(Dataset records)
^^^^^^^^
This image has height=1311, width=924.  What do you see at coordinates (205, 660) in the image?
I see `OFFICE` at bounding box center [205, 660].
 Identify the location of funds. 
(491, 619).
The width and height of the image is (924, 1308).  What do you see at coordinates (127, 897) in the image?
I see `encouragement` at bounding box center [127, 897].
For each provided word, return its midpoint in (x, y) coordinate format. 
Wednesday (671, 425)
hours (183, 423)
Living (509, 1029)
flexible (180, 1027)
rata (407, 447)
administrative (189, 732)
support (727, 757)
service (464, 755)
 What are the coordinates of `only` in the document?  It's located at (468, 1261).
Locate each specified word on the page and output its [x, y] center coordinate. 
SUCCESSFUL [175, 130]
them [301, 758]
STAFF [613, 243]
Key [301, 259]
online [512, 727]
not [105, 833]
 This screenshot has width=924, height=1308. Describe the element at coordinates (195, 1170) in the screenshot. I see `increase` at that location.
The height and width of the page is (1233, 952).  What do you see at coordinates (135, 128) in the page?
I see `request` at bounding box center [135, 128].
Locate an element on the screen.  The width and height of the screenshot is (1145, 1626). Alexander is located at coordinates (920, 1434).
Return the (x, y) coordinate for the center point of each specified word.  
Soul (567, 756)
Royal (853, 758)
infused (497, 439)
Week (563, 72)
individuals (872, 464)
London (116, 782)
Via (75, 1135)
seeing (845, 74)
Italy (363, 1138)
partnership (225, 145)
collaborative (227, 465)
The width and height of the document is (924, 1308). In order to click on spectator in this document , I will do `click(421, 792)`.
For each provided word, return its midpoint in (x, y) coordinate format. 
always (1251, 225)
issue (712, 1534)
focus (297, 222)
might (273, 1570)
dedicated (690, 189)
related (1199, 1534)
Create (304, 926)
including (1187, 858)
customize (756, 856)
^^^^^^^^
#### [What to do]
Express the stretch from the line containing "focus (297, 222)" through the end of the material as a JSON list of strings, one string per line.

#### [Final result]
[
  "focus (297, 222)",
  "might (273, 1570)",
  "dedicated (690, 189)",
  "related (1199, 1534)",
  "Create (304, 926)",
  "including (1187, 858)",
  "customize (756, 856)"
]